■ EXERCISE GOAL
Repeat the records in full and exactly, omitting pictures.

■ LISTED ENTRIES

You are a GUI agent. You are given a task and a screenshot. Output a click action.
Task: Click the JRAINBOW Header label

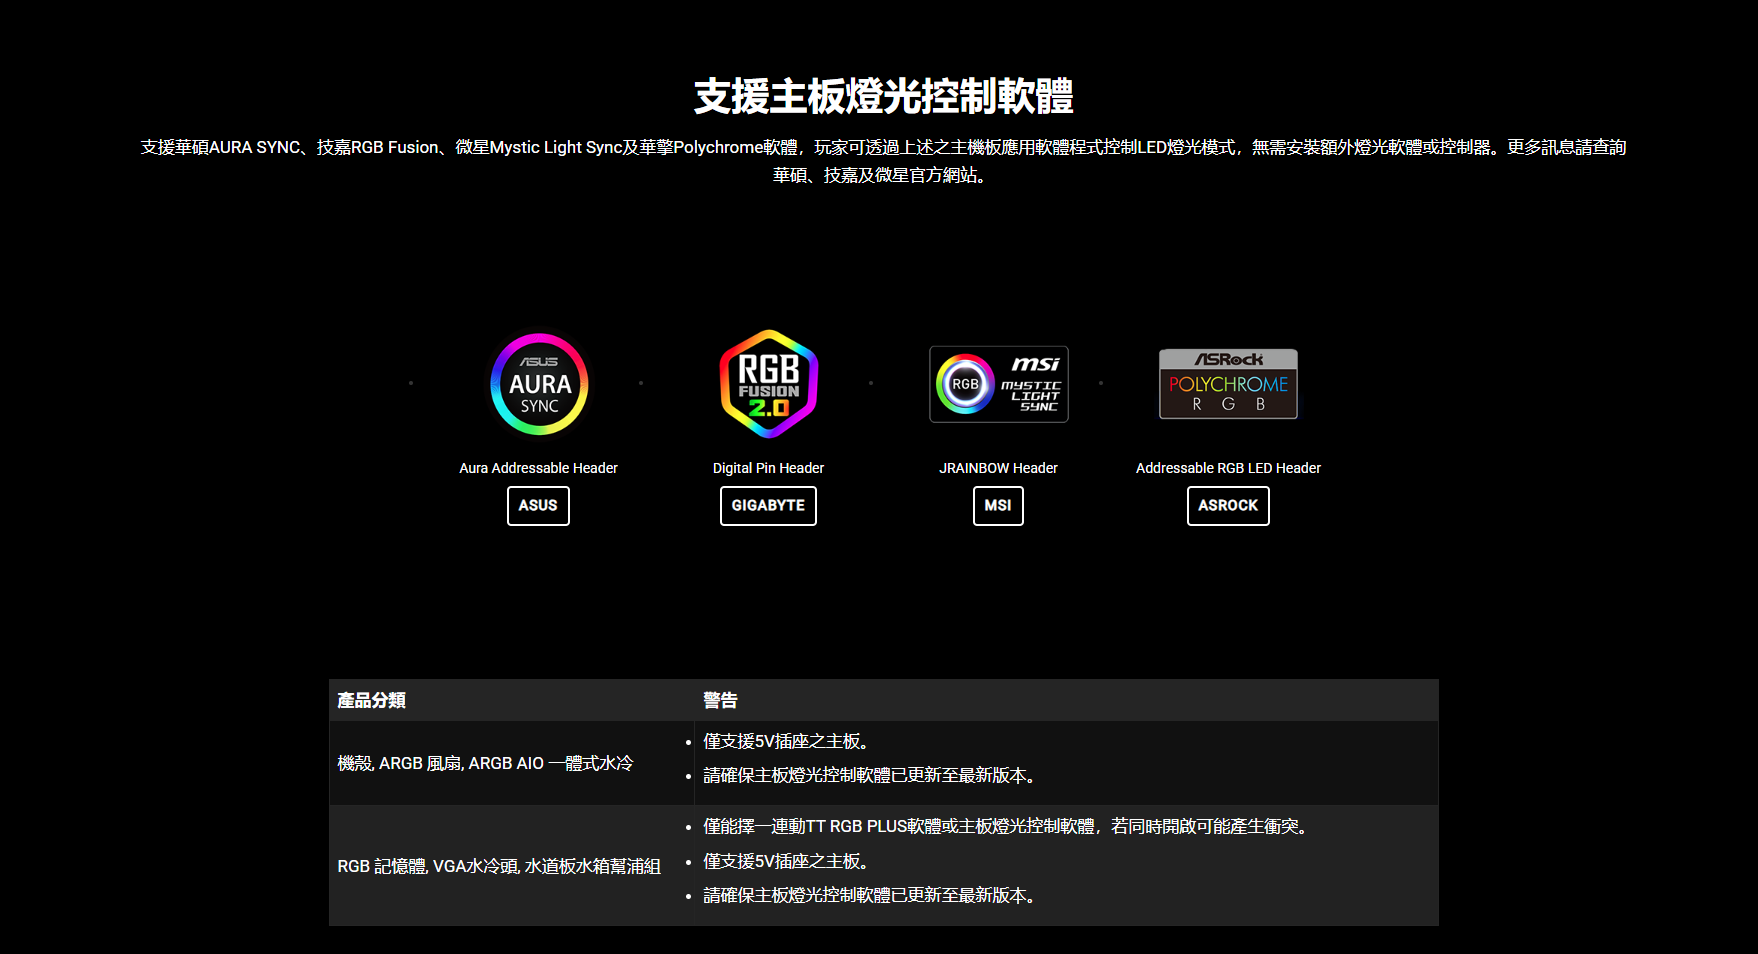pos(998,468)
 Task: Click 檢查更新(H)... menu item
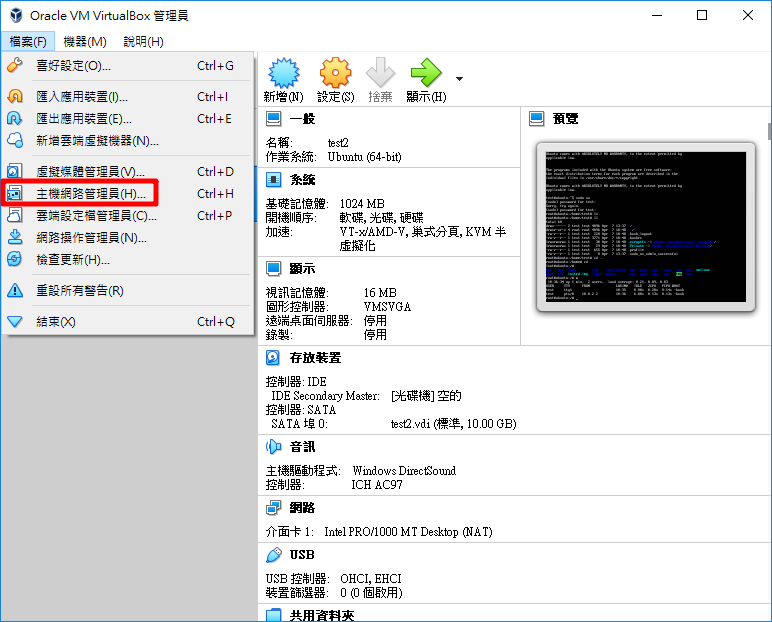click(72, 260)
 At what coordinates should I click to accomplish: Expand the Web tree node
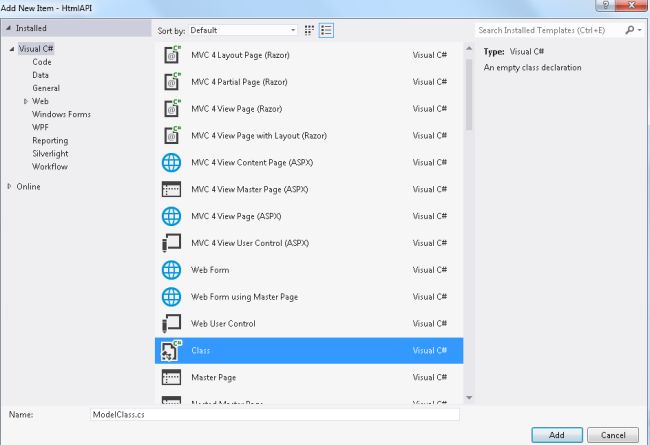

■ EXPECTED ANSWER
You are a GUI agent. You are given a task and a screenshot. Output a click action.
Task: Click the JRAINBOW Header label

pos(998,468)
 Task: Click 檢查更新(H)... menu item
click(72, 260)
 At what coordinates should I click to accomplish: Expand the Web tree node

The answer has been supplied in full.